There are also women-only universities and minority institutions with a unique mix of student populations. Institutional variety is a positive factor for the country and students. However, comparing institutions across diverse models for common ranking will not give satisfactory results. NIRF framework uses the FRU factor as a measure of Financial Resource Utilization per student, with components for capital and recurring expenses. Large government institutions tend to be inefficient in running expenses as well as capital expenses due to several issues. The recurring expenses of many such institutions include a large pension burden from the past, which doesn’t benefit students in any way. Rewarding higher expenses can end up in rewarding inefficiency indirectly.

The regional diversity (RD) score disfavours most state institutions. In fact, only an institution with all foreign students will get full marks in RD, given its current definition! While the ideal of 50% women students and 20% women faculty is laudable, engineering/science institutions and humanities/social science institutions have very different dynamics in this regard. The ESCS score is based on the fraction of socially or economically challenged students, with 50% being the ideal. This is a strange factor as a majority of institutions are required to admit such students by law. Consider institution A with 50% of such students  mandated by law and institution B with 15% such students due to positive steps taken by them even when not mandated by law. Which institution needs to be recognized more, A or B?

Other issues

The NIRF scheme uses a number of assumptions that are questionable, in addition to the systematic issues listed above. What is the basis of setting 1:1:1 as the ideal ratio of numbers of faculty with different experience levels or 1:3 as the ideal ratio for capital to recurring expenses? Do they favour new institutions or established institutions? Besides, there is lack of clarity on several factors used such as the definitions of economically or socially challenged student, top university, etc.

Is the median salary (GMS) of the graduates of the institution understood correctly? By definition, the median salary is 0 if 50% of the students don’t get a job when they graduate. Are institutions reporting it correctly or  are they giving the median salary of  only students who got a job through placements?A quick perusal of the data reported by institutions makes one believe that the mean salary of those who are placed through the institution is being reported by most.

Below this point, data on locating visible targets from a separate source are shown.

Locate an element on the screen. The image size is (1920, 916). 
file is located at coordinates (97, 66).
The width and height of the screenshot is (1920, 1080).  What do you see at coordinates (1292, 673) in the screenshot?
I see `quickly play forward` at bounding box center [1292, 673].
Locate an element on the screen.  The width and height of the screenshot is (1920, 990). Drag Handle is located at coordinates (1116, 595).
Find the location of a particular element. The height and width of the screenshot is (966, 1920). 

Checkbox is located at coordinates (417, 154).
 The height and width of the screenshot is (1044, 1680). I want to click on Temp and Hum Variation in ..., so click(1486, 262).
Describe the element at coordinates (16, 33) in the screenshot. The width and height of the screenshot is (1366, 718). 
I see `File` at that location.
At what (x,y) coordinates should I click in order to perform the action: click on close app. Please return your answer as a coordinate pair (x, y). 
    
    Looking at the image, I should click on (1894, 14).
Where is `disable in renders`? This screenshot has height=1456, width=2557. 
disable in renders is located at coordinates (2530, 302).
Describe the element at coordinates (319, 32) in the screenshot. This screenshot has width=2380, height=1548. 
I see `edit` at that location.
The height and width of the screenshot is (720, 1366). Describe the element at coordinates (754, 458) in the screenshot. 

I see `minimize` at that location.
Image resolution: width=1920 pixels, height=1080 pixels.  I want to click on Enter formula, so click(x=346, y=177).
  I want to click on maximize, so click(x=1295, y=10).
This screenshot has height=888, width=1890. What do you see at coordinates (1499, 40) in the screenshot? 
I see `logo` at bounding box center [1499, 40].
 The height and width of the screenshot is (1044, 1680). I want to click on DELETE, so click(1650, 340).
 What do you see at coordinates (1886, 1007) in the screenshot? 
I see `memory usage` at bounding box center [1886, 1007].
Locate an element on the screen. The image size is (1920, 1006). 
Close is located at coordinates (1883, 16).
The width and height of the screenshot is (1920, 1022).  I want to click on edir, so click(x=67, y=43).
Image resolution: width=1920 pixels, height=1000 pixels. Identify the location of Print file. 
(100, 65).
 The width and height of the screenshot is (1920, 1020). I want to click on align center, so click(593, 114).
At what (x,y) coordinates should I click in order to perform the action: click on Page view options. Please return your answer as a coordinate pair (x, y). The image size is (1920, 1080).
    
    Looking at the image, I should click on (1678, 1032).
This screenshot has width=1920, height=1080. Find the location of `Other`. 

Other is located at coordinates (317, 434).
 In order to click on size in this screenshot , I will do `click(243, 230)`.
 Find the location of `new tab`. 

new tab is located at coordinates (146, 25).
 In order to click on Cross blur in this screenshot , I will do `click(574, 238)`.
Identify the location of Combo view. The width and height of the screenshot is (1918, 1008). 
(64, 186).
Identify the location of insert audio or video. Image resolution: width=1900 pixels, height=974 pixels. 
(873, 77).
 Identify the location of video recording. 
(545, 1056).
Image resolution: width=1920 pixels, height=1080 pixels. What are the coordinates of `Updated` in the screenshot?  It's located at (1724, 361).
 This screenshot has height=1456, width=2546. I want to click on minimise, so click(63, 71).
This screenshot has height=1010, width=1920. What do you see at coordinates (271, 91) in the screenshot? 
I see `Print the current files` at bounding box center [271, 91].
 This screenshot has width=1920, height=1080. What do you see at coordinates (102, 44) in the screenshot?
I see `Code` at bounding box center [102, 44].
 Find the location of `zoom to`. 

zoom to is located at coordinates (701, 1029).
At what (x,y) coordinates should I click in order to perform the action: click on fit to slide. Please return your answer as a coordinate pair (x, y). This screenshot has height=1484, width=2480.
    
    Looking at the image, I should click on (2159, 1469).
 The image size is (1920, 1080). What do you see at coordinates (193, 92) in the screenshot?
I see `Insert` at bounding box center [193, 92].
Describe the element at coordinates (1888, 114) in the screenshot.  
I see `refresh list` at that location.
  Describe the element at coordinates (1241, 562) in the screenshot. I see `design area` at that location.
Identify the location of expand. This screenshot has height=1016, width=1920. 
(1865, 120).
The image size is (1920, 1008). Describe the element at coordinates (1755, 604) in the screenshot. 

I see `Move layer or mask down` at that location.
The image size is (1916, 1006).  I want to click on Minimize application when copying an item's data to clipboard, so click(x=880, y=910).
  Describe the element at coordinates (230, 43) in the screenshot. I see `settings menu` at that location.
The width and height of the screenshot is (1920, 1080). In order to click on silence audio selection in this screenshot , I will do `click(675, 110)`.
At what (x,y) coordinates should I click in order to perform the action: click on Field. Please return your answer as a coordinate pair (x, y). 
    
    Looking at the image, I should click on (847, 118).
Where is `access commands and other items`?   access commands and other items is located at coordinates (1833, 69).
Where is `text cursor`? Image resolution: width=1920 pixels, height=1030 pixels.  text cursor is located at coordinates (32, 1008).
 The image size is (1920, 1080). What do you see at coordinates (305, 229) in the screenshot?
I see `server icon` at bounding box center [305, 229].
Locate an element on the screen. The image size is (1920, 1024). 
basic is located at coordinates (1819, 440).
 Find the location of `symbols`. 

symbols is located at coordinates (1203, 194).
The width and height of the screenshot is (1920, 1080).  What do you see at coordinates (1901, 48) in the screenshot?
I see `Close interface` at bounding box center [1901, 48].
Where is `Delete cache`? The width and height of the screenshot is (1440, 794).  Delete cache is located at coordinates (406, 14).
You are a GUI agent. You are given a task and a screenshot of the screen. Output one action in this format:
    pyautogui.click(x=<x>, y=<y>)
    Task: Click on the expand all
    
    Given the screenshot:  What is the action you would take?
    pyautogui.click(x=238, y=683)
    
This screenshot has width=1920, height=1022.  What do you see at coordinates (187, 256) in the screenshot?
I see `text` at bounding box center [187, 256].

Ranking institutions does have value in India even if it is an imprecise science. However, comparing diverse institutions that we have today on a common base may not be meaningful. No single evaluation criterion will fits all kinds of institutions we have in the country as argued above.

All measures need to be normalized to the institutional size as it doesn’t make sense to compare the numbers of a large, multidisciplinary university with those of an institution in a niche area. The THE scheme seems to normalize every term to the number of students or the number of academics. It may also be good idea to rank large (say, with more than 5,000 students), medium (between 2,000 and 5,000 students), and small institutions separately.

The categories NIRF uses today – namely, Engineering, Management, Pharmacy, Universities – are  insufficient for the comparisons the ranking scheme is proposed to be used. Institutions predominantly focussed on IT or Social Sciences or Mathematics can be ranked within others in the same category for better inter-institution comparison. Another option is to have subject-wise ranking for each institution as is done by the QS World University Ranking scheme. This involves a lot more effort, but ensure greater relevance to inter-institutional comparison of the ranks.